The town square is the most beautiful place you can imagine, and it’s very romantic if I do say so myself. I’ve taken more than a couple of dates to this very spot.
But the stone underneath my back is freezing cold, and I’m reminded that the weather forecast was on the verge of whether we are going to have rain, or whether it is going to end up as sleet or freezing rain. That’s typical for this time of year in PA, and I didn’t really think too much about it when I heard. It isn’t supposed to start until after midnight, and by that time I figured I would be long done with decorating this thing.
But I hadn’t counted on the emergency in the next town over, all of my help leaving me, and me doing something stupid like deciding to decorate the tree anyway.
All that adds up to the perfect storm, where I’m now lying on the cold, romantic stones, in the middle of Christmas Tree’s town square, trapped under the Christmas tree that I was supposed to be decorating.
I can’t even call anyone, because when I fell, my phone must have fallen out of my pocket, since I can see it lying on the stones, at least ten feet away from me, right beside the splayed-out ladder.
The town is deserted. Everyone has been advised to stay inside because of the potential ice storm.
I close my eyes and shake my head.
I know I’m supposed to be grateful that I’m not hurt. Because I’m not, which is a small miracle in itself. But I can’t get my foot out from underneath the tree.
I try again, tugging and pulling and twisting, thankful that I had the foresight to wear my work boots.
I own the reindeer farm just north of town. Of course, we have horses and beef cattle on it too, which are our main moneymakers, but I also provide the reindeer for the Christmas tree farm and for the various displays that the town has throughout the year, because when your town name is Christmas Tree, you don’t just celebrate Christmas at Christmastime. It’s a year-round adventure.
Anyway, my work boots probably prevented my ankle from being broken, but even if I could slip my foot out of my boot, I don’t think I could get it out from underneath the tree.
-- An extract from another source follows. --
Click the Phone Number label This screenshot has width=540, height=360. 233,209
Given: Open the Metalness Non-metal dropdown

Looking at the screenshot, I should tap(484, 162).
I’m frustrated. What in the world am I going to do? I can’t hardly yell for help. There probably are people who would come, but there’s no one who could actually help me. None of the old ladies or elderly couples who live within yelling distance would be able to do more than stand and stare at me, and while I don’t mind being the center of attention, I don’t particularly want to be the center of attention where everyone is just staring at me and can’t help.
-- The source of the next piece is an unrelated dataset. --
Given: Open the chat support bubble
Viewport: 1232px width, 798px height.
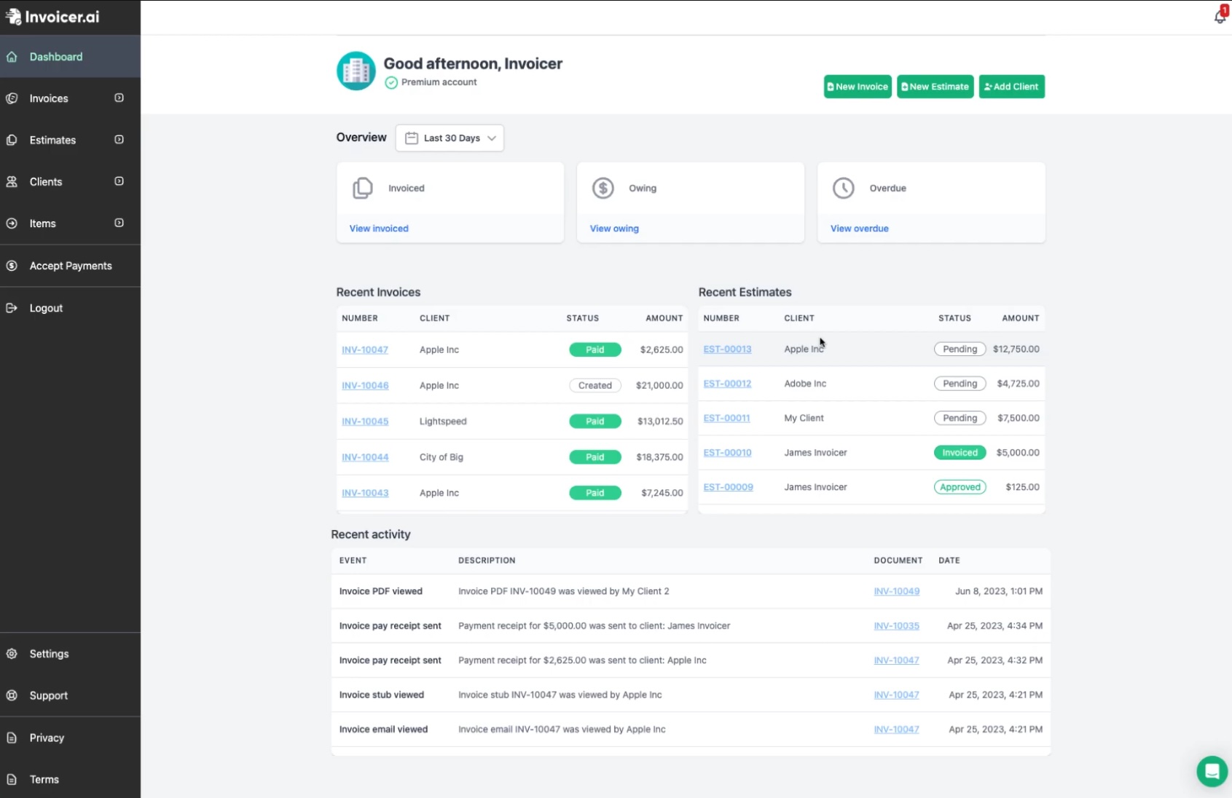Looking at the screenshot, I should [x=1212, y=771].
There is the possibility that they would be able to call someone, but all of our rescue equipment has gone to the accident in the next town, including Bob Turner’s truss truck, the vehicle he uses to lift cars and trucks out of desperate positions after they’ve been in an accident, and he also uses it to put trusses on buildings. Talk about a good side gig.
Anyway, Bob and I are good friends, and that’s kind of what I feel like I’m going to need right now. Bob’s crane to get this tree off of me.
There is the possibility that someone could use a chainsaw, but I know how much the town paid for this tree, and I don’t want it to be ruined. It’s quite probable that the tree can be set back up and used, unless they destroy it trying to rescue me.
I’m used to being the strong one. I’m not used to being the one who needs to be rescued. It’s an uncomfortable position.